== RAW DATA

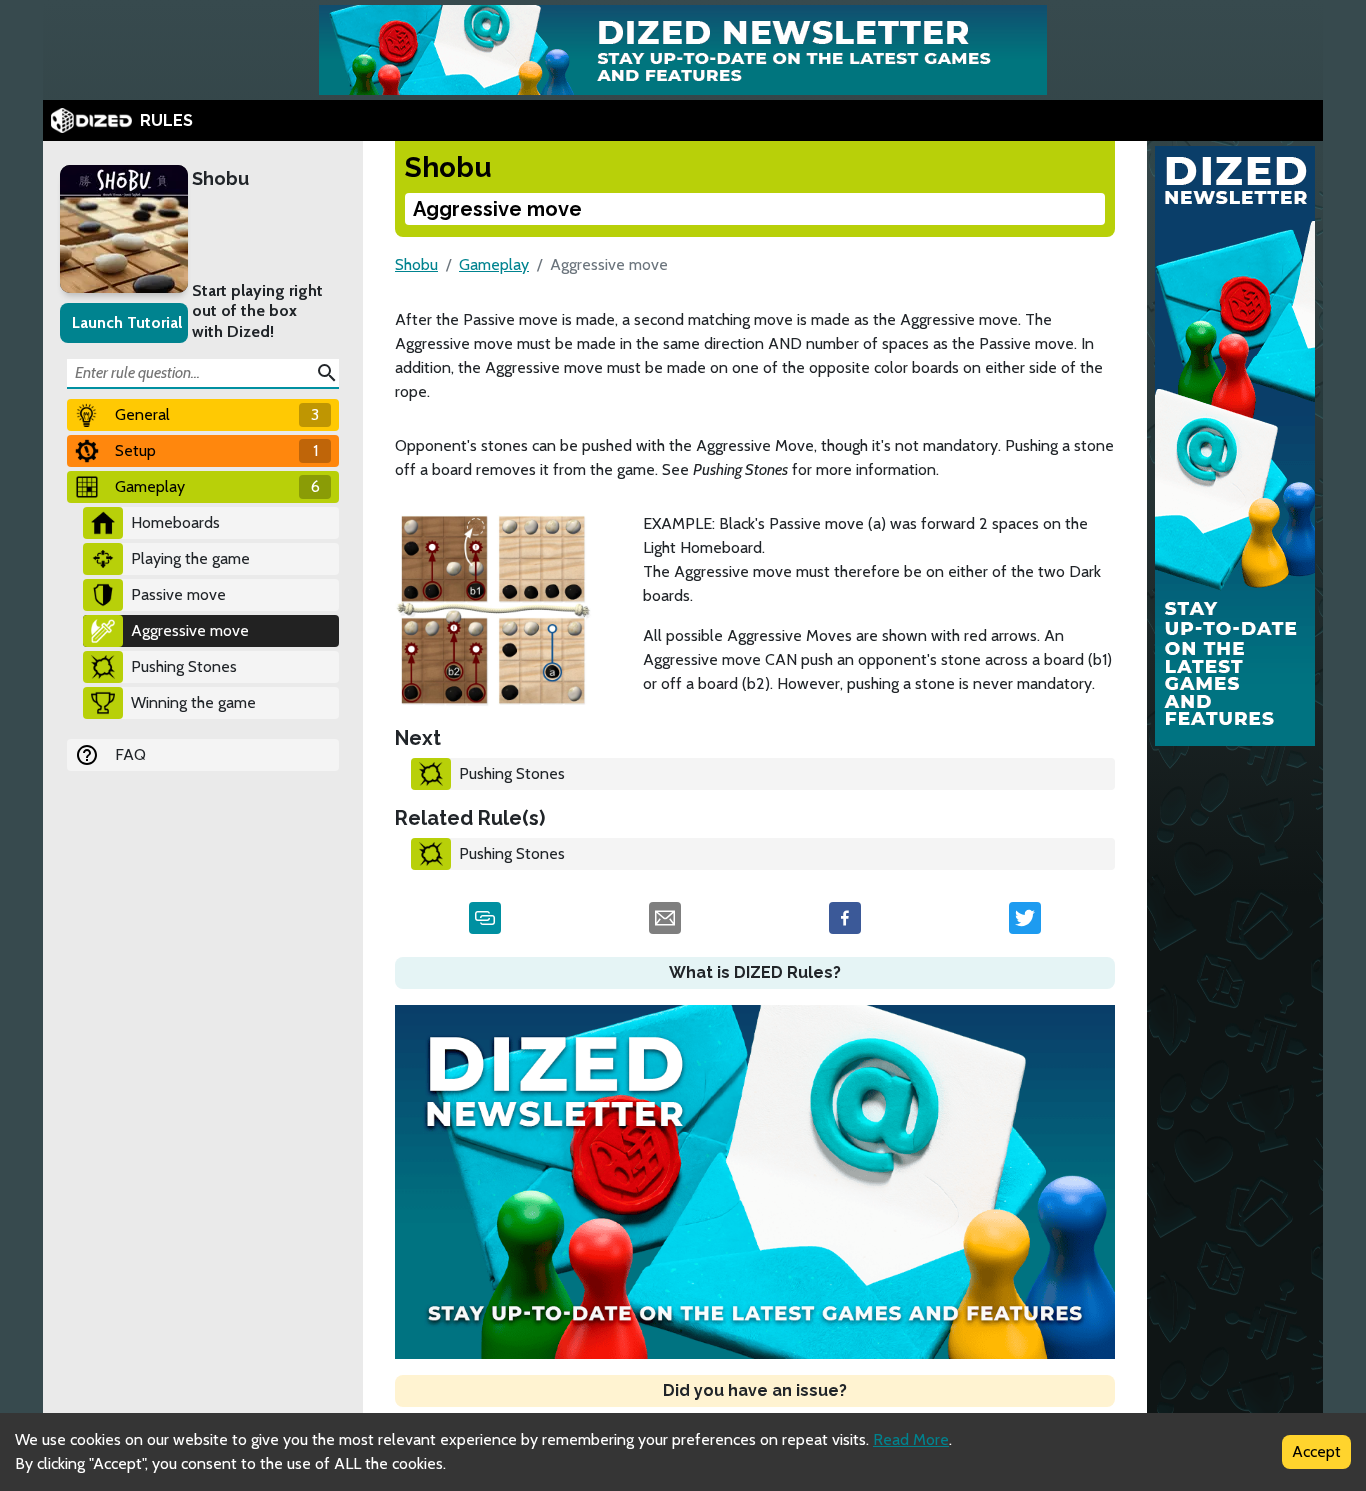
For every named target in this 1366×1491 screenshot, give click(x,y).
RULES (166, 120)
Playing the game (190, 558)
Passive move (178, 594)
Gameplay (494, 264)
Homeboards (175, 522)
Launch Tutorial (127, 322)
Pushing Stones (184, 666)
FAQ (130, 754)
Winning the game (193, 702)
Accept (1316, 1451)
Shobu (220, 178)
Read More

====

■ WHAT YOU SHOULD DO
The entries must be written out again unchanged. Images are to be left out.

■ RESULT BELOW
For every named target in this 1366×1491 screenshot, give click(x,y).
RULES (166, 120)
Playing the game (190, 558)
Passive move (178, 594)
Gameplay (494, 264)
Homeboards (175, 522)
Launch Tutorial (127, 322)
Pushing Stones (184, 666)
FAQ (130, 754)
Winning the game (193, 702)
Accept (1316, 1451)
Shobu (220, 178)
Read More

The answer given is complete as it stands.